From the line that contains "The width and" to the final line of the records below, print each line exactly and leave every picture out.

------------------------

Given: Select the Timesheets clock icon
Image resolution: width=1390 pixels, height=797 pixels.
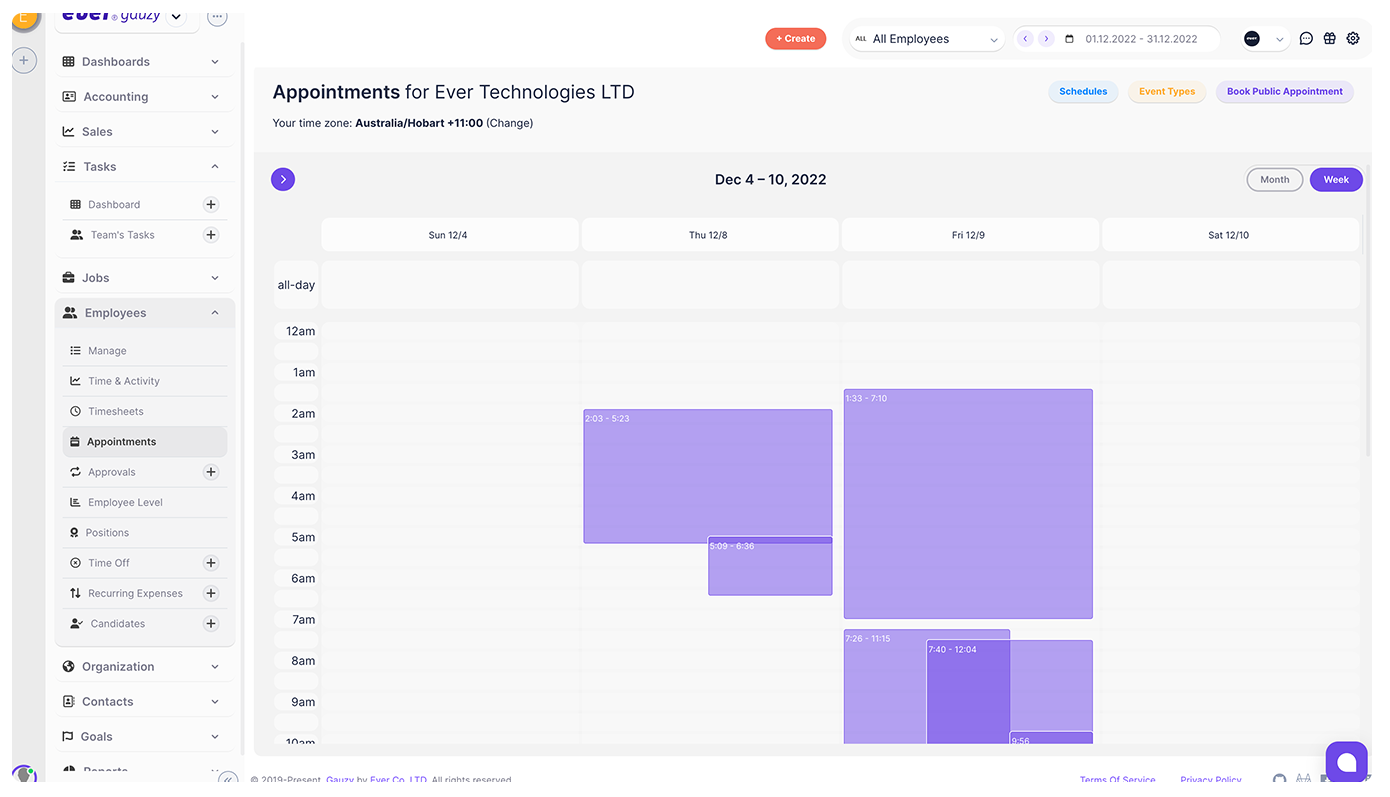Looking at the screenshot, I should 76,411.
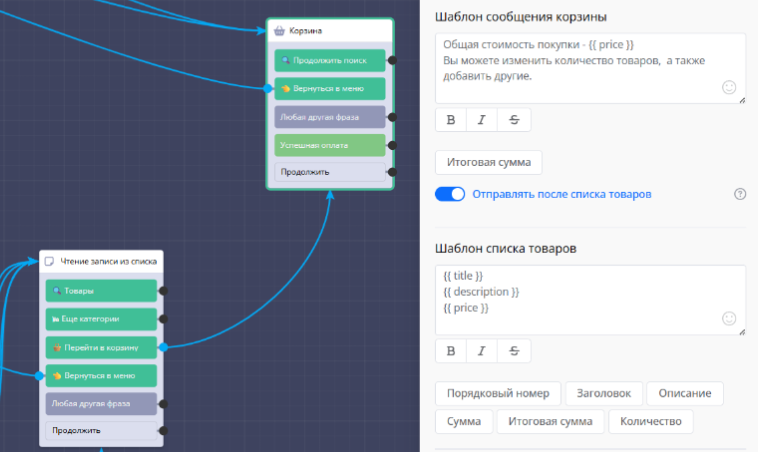Screen dimensions: 758x452
Task: Click Italic icon under cart message template
Action: [482, 120]
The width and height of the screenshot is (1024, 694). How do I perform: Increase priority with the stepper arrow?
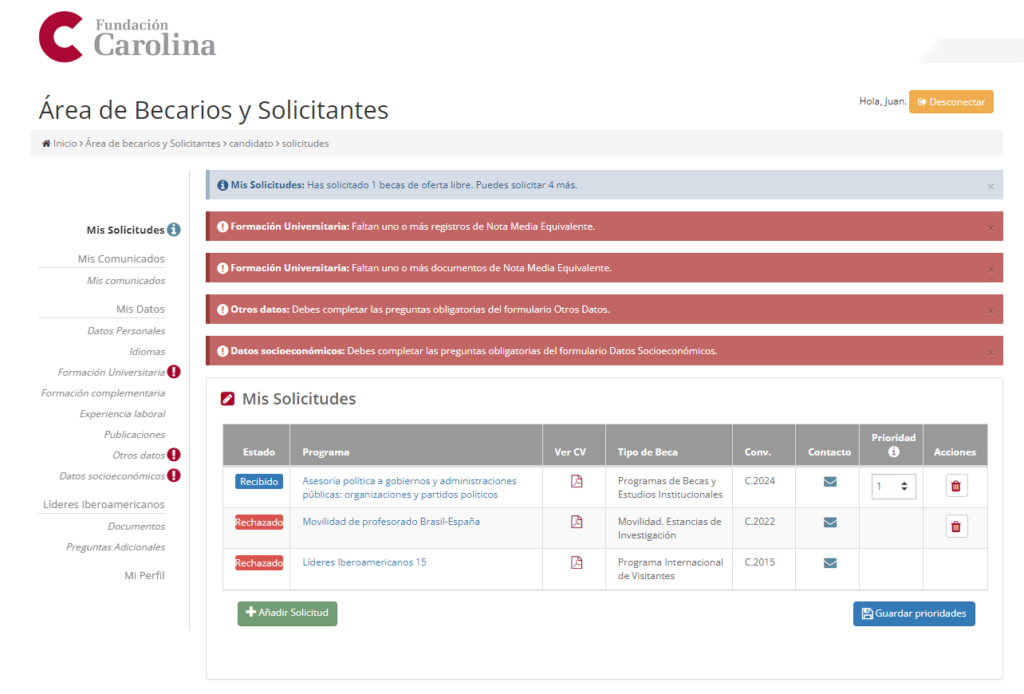(903, 481)
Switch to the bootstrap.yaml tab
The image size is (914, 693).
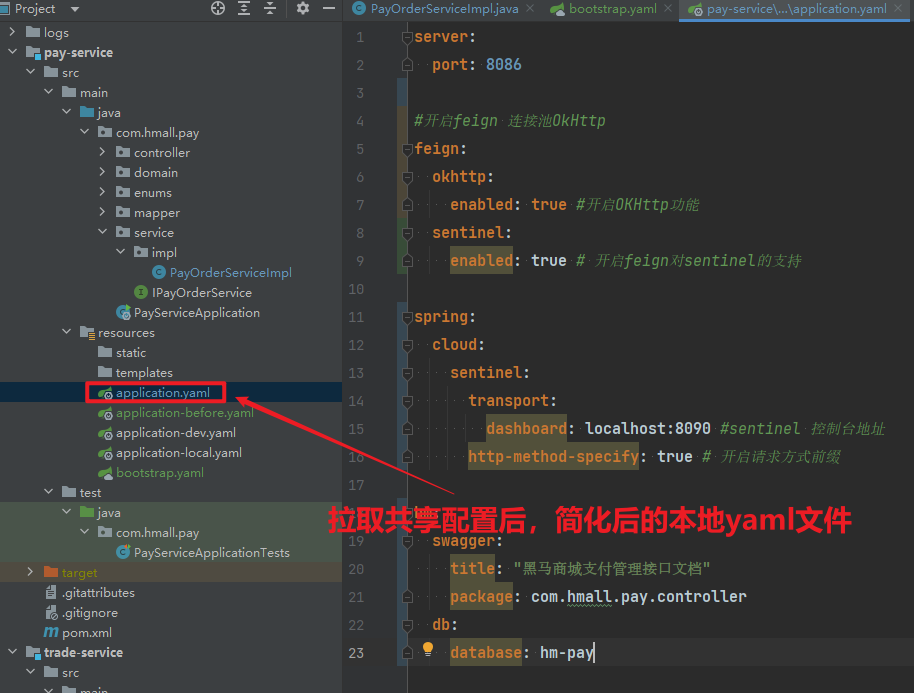[x=612, y=9]
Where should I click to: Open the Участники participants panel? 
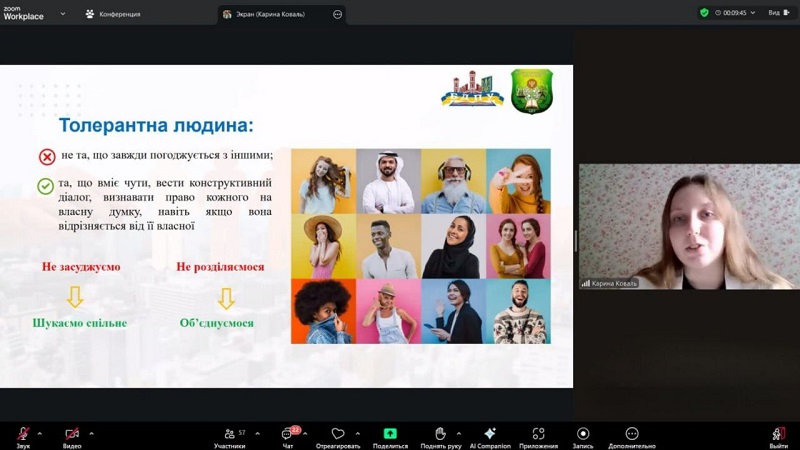pyautogui.click(x=230, y=435)

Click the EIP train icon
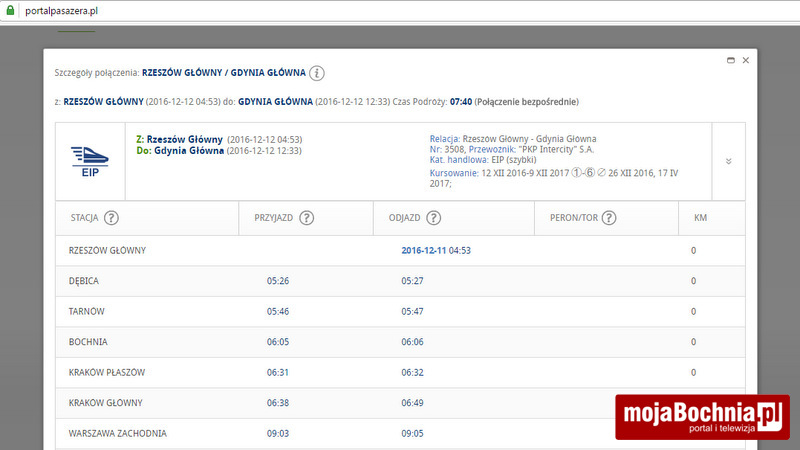pyautogui.click(x=90, y=158)
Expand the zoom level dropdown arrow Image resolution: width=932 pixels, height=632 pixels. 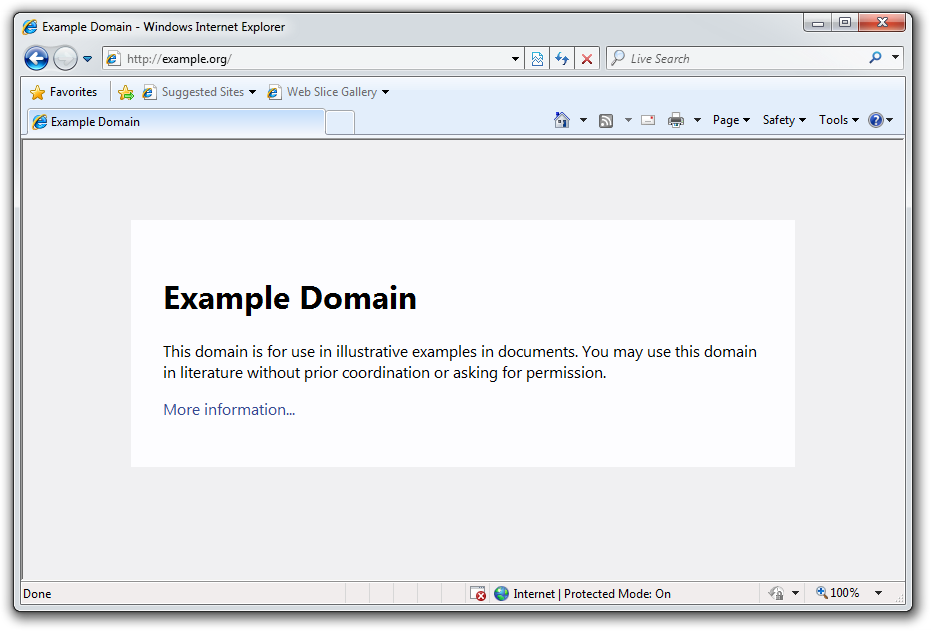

------------------------

Finished task.
The width and height of the screenshot is (1024, 694). How do I perform: Increase priority with the stepper arrow?
(903, 481)
Switch to the bootstrap.yaml tab
The image size is (914, 693).
[x=612, y=9]
Where should I click to: Open the Участники participants panel? 
pyautogui.click(x=230, y=435)

Click the EIP train icon
pyautogui.click(x=90, y=158)
Expand the zoom level dropdown arrow Image resolution: width=932 pixels, height=632 pixels. 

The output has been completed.